Geographic distributions of the four major distinct phylogenetic clusters of CRF01_AE in China. The distribution of the four major CRF01_AE clusters in most of the provinces and cities across China is illustrated based on the data in Supplementary Table S1.
Epidemic status of the four major CRF01_AE lineages in China
We applied the BD-SIR method to explore the epidemiological dynamics of the four HIV-1 CRF01_AE clusters in China. We have used a previously reported evolutionary rate (6.59 × 10−3) as the prior 9 evolutionary rate estimated in our study is 8.1 × 10−3, which is similar to this studies. Bayesian estimates for the epidemiological parameters and time to the most recent common ancestors of the clusters are summarized in Supplementary Table S2. The estimated population change trajectories of the susceptible (S), infected (I), and removed (R) individuals in the four local epidemics are shown in Figure 3.

SIR trajectories, incidence, and prevalence of four HIV-1 CRF01_AE lineages in China. The overall SIR dynamics
The estimated mean reproduction ratio R0 of the four clusters (Supplementary Table S2) ranges from 3.06 (95% HPD: 3.03–3.08) in Cluster 3 to 5.05 (95% HPD: 5.01–5.09) in Cluster 2. Median value of the rate to become noninfectious ranges from 0.20 to 0.44, indicating that the average infectious period lasts for about 2–5 years. Cluster 2 turns out to be the most informative cluster, which was sampled from a huge population with the most susceptible individuals.

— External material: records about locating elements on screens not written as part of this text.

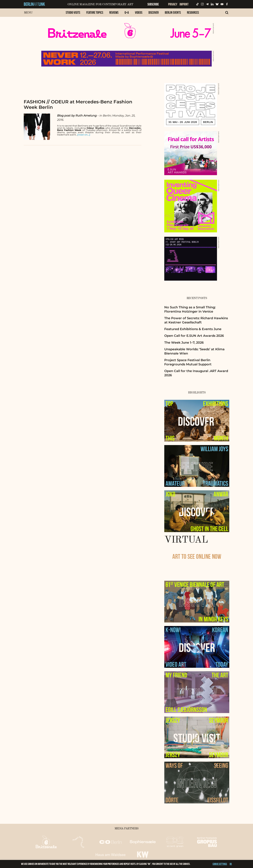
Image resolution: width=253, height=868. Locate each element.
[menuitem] (73, 14)
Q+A (126, 12)
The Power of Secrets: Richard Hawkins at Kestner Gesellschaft (196, 320)
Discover (153, 12)
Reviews (114, 12)
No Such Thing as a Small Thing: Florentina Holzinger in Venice (190, 309)
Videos (139, 12)
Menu (28, 12)
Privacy (173, 4)
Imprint (184, 4)
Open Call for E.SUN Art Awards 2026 (194, 336)
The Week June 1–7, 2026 (184, 342)
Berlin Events (173, 12)
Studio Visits (73, 12)
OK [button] (231, 864)
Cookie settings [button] (220, 864)
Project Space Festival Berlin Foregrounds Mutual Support (188, 362)
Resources (193, 12)
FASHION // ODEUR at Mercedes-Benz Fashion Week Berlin (78, 104)
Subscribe (153, 4)
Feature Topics (95, 12)
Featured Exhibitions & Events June (193, 329)
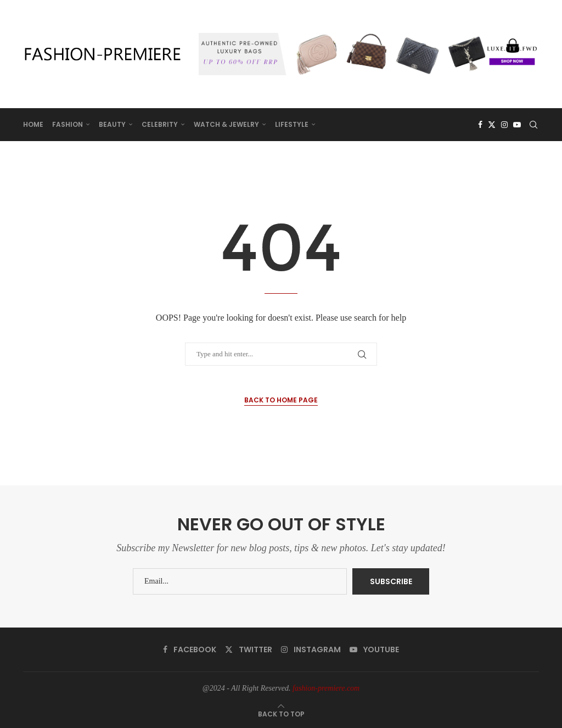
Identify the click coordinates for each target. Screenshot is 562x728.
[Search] (533, 125)
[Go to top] (281, 714)
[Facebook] (480, 125)
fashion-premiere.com (326, 688)
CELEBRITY (160, 124)
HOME (33, 124)
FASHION (68, 124)
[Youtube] (517, 125)
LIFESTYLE (291, 124)
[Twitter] (492, 125)
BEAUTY (112, 124)
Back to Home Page (281, 400)
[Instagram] (504, 125)
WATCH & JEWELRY (226, 124)
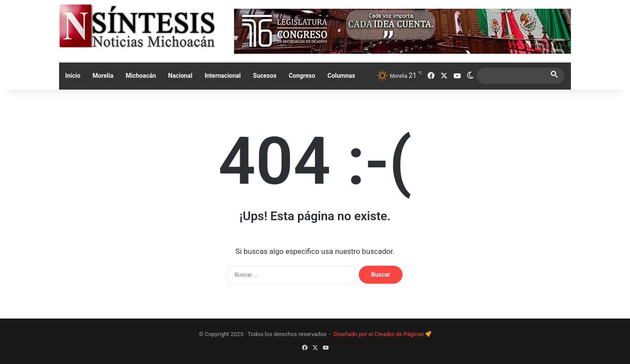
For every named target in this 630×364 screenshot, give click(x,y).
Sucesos (265, 76)
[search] (513, 76)
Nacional (180, 76)
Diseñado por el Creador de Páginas (380, 334)
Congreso (302, 76)
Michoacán (140, 76)
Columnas (341, 76)
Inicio (73, 76)
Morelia (103, 76)
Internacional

Figure 3 shows the posterior medians of the epidemic time series and suggested that the four local epidemics corresponding to four genetic clusters had gone through varying epidemic stages until the most recent sampling dates in our data set. The results suggested that Clusters 2 and 3 are just before the peak of the local epidemic, and we could expect the explosive outbreak as they reached the peak in the near future. These dynamics can also be seen in the plots of the average effective reproduction ratio R0 over time (Fig. 4). R of Clusters 2 and 3 falls close to one at year 2008 and below to one after year 2010, respectively. However, Clusters 1 and 4 were in the early stage of inherent epidemic for high R0 and a susceptible but low infected individual population. The basic reproduction ratios of Clusters 1 and 4 were always above one.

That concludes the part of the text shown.